Os livros enviados de Roma, todavia, continham somente os formulários sem, ou
somente com escarnas e essenciais indicações sobre a sua colocação, o papel dos
ministros, o desenrolar das ações, o modo de fazer os gestos e os movimentos que
acompanhavam os textos eucológicos. Em Roma tais ações e gestos se aprendia por
osmose, experiência direta, ou por tradição. Isso não era possível nas terras franco
germânicas. Era necessária uma descrição detalhada dos ritos da Eucaristia, do Batismo,
das Ordenações, da dedicação das igrejas, da Liturgia das Horas, os ritos particulares ao
longo do Ano Litúrgico. Dessa forma nascem os Ordines Romani.

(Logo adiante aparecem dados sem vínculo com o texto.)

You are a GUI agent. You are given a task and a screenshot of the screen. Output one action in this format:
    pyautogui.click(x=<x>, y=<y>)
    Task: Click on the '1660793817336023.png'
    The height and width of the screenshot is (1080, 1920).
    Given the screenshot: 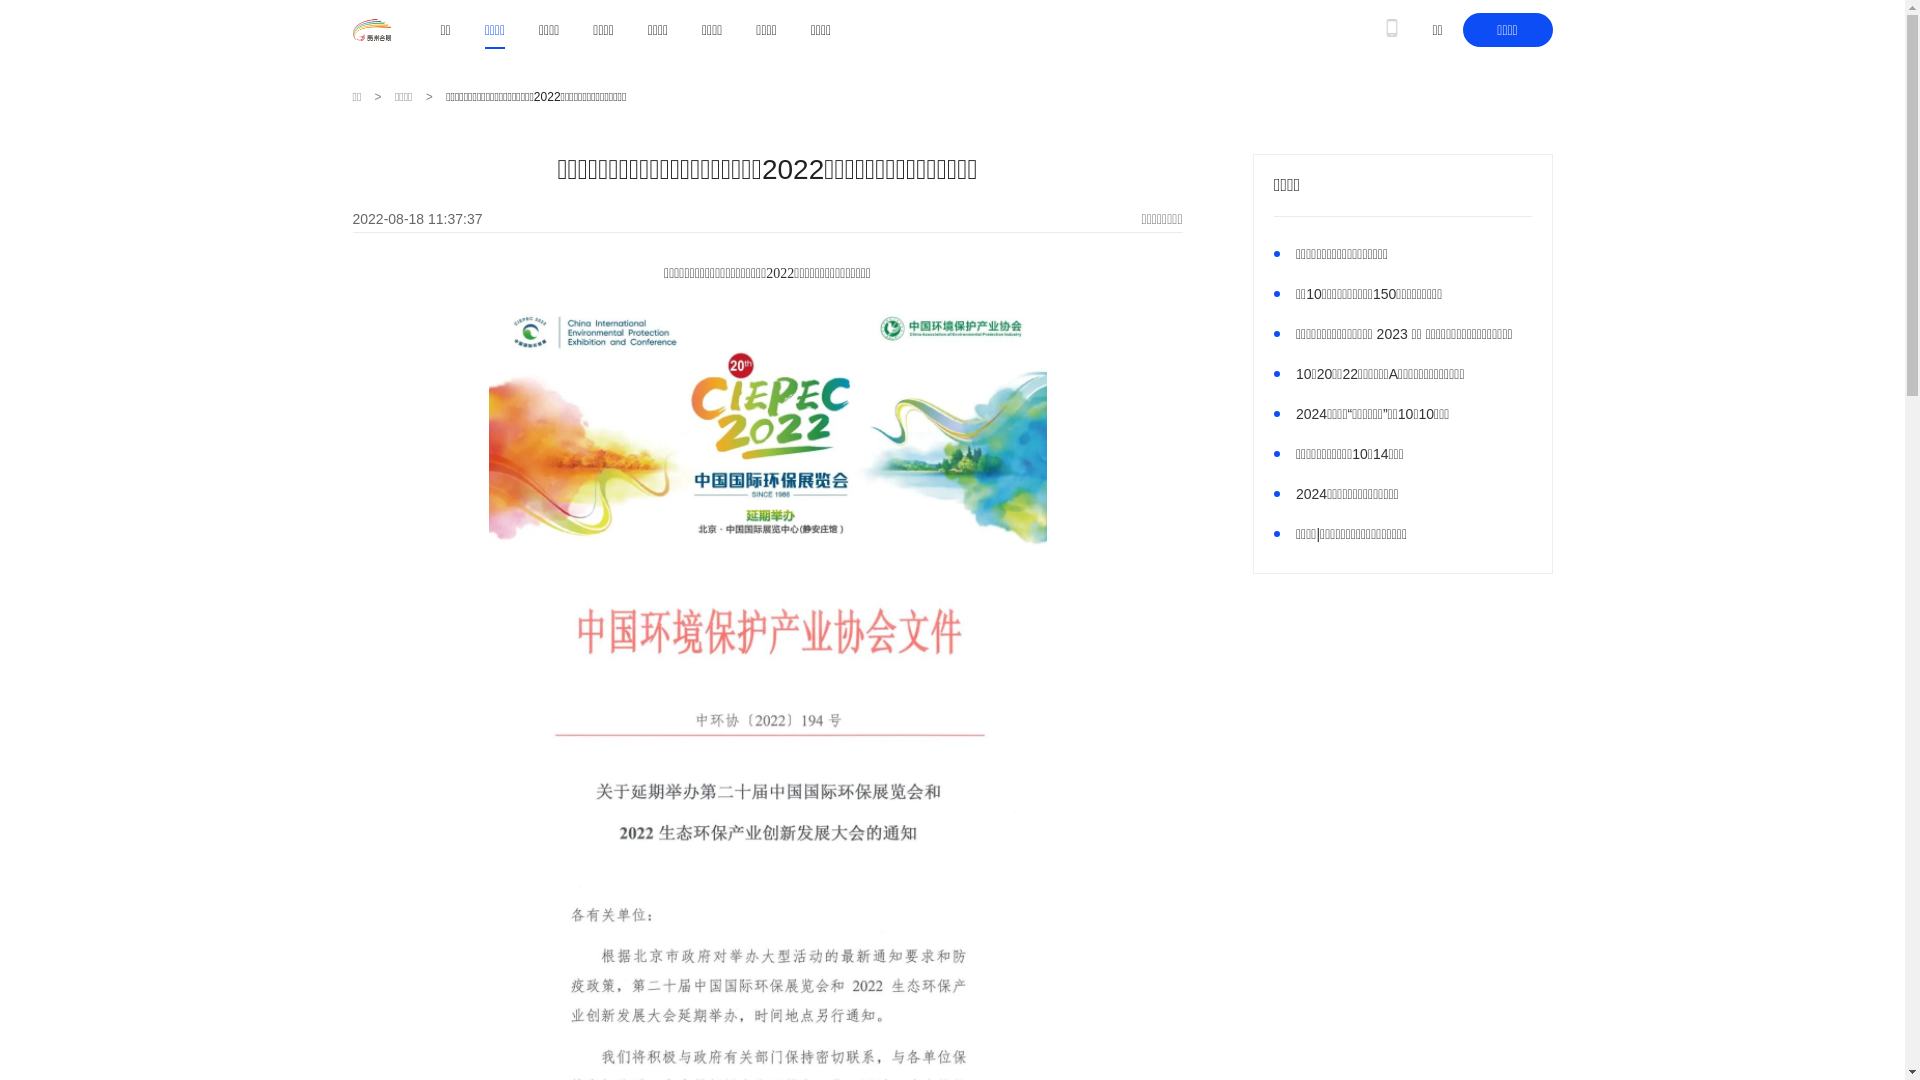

Divisão do Reino Franco e as invasões bárbaras

Após a morte de Carlos Magno, em 814, o governo passou a seu filho Luís, o
Piedoso, que governaria até 841.
Na disputa pela sucessão, seus filhos Lotário, Carlos, o Calvo, e Luís, o
Germânico, esgotaram o grande Império em batalhas que só terminariam com o Tratado
de Verdun, em 843.
Dividiu-se o Império em três, rompendo-se a unidade imperial conquistada por
Carlos Magno.
A Luís coube a chamada França orientai, ou Germânia (atual Alemanha): Carlos
herdou a França ocidental (atual França): Lotário recebeu a faixa de terras situada entre
esses dois reinos (do centro da atual Itália até o mar do Norte), que passou a se chamar
Lotaríngia.
O

Império Carolíngio Pós-Tratado de Verdun.

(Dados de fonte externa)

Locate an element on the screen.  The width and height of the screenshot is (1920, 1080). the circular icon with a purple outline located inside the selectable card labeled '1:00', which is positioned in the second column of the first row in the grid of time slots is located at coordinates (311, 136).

A divisão imposta pelo Tratado de Verdun contribuiu para o enfraquecimento
real, favorecendo condes, duques e marqueses, que passaram a ter maior autonomia.
Concretizava-se o feudalismo franco, reforçado no século IX por novas invasões
bárbaras, que consolidariam definitivamente o feudalismo europeu. Os normandos, ou
vikings, procedentes da Escandinávia, penetraram no litoral europeu, fundando na
França o pequeno reino da Normandia. Posteriormente, invadiram também a Inglaterra,
conquistando-a em 1066.
Outros novos invasores foram os magiares, descendentes dos hunos, que das
estepes asiáticas alcançaram a Europa oriental. Surgiram também os árabes, que desde o
século VIII haviam fechado o Mediterrâneo ao comércio europeu e que ocuparam a
Córsega e a Sicília, de onde organizavam expedições de pilhagem ao sul da Europa.
Desse modo, formava-se a sociedade feudal europeia, num processo que se
iniciara com as primeiras invasões bárbaras aos domínios do Império Romano do
Ocidente, no século IV, e que se consolidava com as invasões do século IX.
Os reinos originados em Verdun, da fragmentação do Império Carolíngio,
seguiram diferentes trajetórias. Em 936, já extinta a dinastia carolíngia, o trono da
Germânia foi ocupado por Oto I, ou Otão. Aliando-se à Igreja, Otão buscou a política de
centralização do poder. Expandiu para leste as fronteiras de seu reinado, anexando a
Lotaríngia à Germânia. Em 962, foi coroado imperador do Ocidente pelo papa João XII,
surgindo assim o Sacro Império Romano-Germânico. Após sua morte, em 973, o
Império submeteu-se completamente ao feudalismo.
Na França ocidental, os carolíngios enfraqueceram-se tão profundamente após
Verdun que, em 987, Hugo Capeto, conde de Paris, encerrou essa dinastia, iniciando
uma nova fase da política francesa, típica da Baixa Idade Média.